Students have to sign up in advance for a check-in time. Their arrivals are being scheduled to prevent all of the students on one floor from moving in at the same time.

Volunteers, mainly from staff and faculty, will still be part of Operation Move-In. But working in shifts over several days, they will wear masks and have a more limited role. Volunteers will assist with keys and direct traffic from two drive-up locations, in the Paulson Stadium and Hanner Fieldhouse parking lots.

In messaging to students, the university is also reminding them, repeatedly, not come to campus if they are not well and not to bring move-in guests who don’t feel well, Little said.

Masks and more

The University System of Georgia’s emergency rule that protective face coverings should be worn in indoor locations and outside in places where social distancing cannot be maintained also applies in common areas of residence halls.

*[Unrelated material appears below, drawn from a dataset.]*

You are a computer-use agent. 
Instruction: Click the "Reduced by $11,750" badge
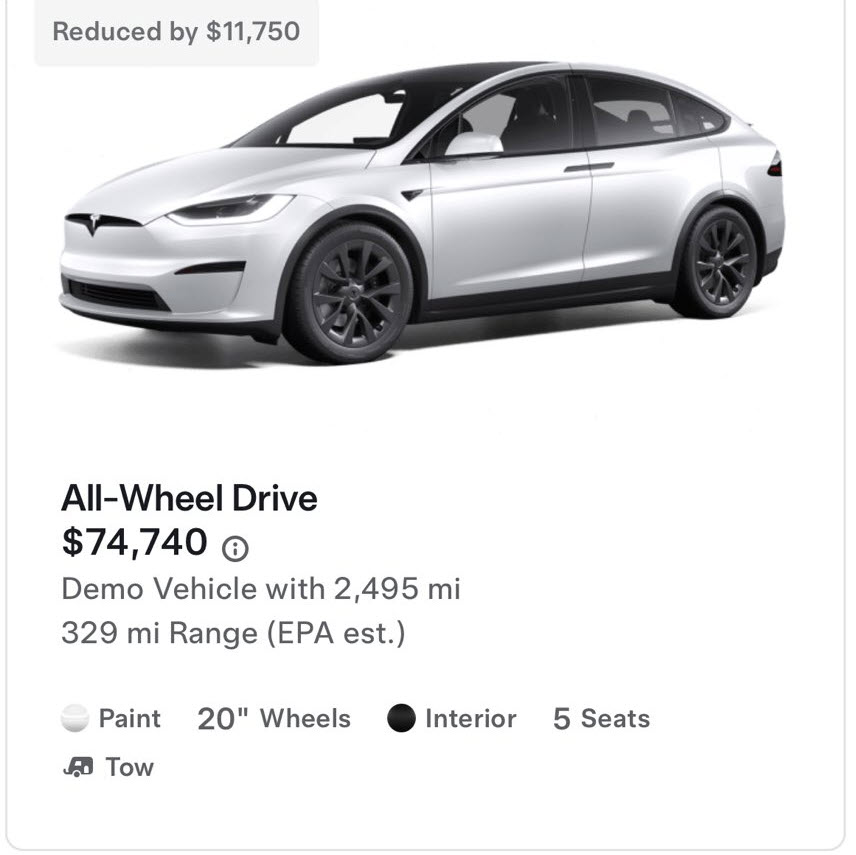[176, 32]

Each student on arrival will be issued two reusable cloth masks from the supply of almost 70,000 ordered by the university. Students moving into the campus residence halls will also be issued thermometers to check their own temperatures.

Students who reside off-campus are not being issued thermometers, but they will get the masks. They can pick them up at welcome tents that will operate during the first two days of class, including four tents of the Statesboro campus, two on the Armstrong campus and one on the Liberty campus, Little said.

Since student orientation was done by all-virtual means, each campus will also have a “card office” for students to pick up their ID and request information, she said.

Dining hall changes

Although dining halls remain open for dining-in, seating has been severely restricted, and the university is encouraging students to get their meals to-go. All meals will be served in to-go containers, and self-service options have been eliminated.

Seating in the main Dining Commons on the Statesboro campus has been reduced from 1,100 seats to just 290. The Lakeside Commons has been reduced from 504 seats to 132. The Galley on the Armstrong campus is reduced from 400 seats to 104.

Food service employees will have their temperatures taken at the beginning of each shift.

These details, and others, were supplied by GS Director of Communications Jennifer Wise in a reply email.

Chick-fil-A and Starbucks will operate their on-campus locations but are not allowing seating inside the restaurants, and Chick-fil-A will have a limited menu for the first 90 days after reopening Aug. 10, Wise reported.

Student health

Last week, Georgia Southern launched its new CARES Center, with the acronym standing for COVID-19 Answers, Resources, Evaluation and Self-reporting. Students and employees can use the GS mobile app, website, internal portal, email or phone to contact the center. They can ask questions related to the coronavirus, self-report test results or symptoms and get an evaluation of their situation.

Georgia Southern has both an employee CARES team and a student CARES team prepared to respond, Littles said.

“Those teams are working to provide the appropriate modifications to work or school as those individuals need it,” she said. “So, I’m really proud of the way we’re wrapping our arms around the community to support everyone.”

Second thoughts?

In a follow-up question Wise relayed to Little by email, the Statesboro Herald asked if Georgia Southern’s top administrators had any second thoughts about the Aug. 17 opening and if anything could prompt a postponement now. Little said they are in communicating regularly with

state and local public health officials and experts, including some on campus, hospital administrators and local government and state University System officials.

“We continue to diligently monitor the situation and make informed decisions accordingly,” she said.

The Herald also asked how confident she would be of the measures to protect from COVID-19 if she were the parent of a current Georgia Southern student.

“My daughter graduated from Georgia Southern, and I am as confident now as I was then to send a student here,” Little replied. “The precautions we have outlined, the plans we have developed, and the safety measures we have enacted have all been done in partnership with local and state public health experts with the overarching goal of ensuring the health and safety of our university community.”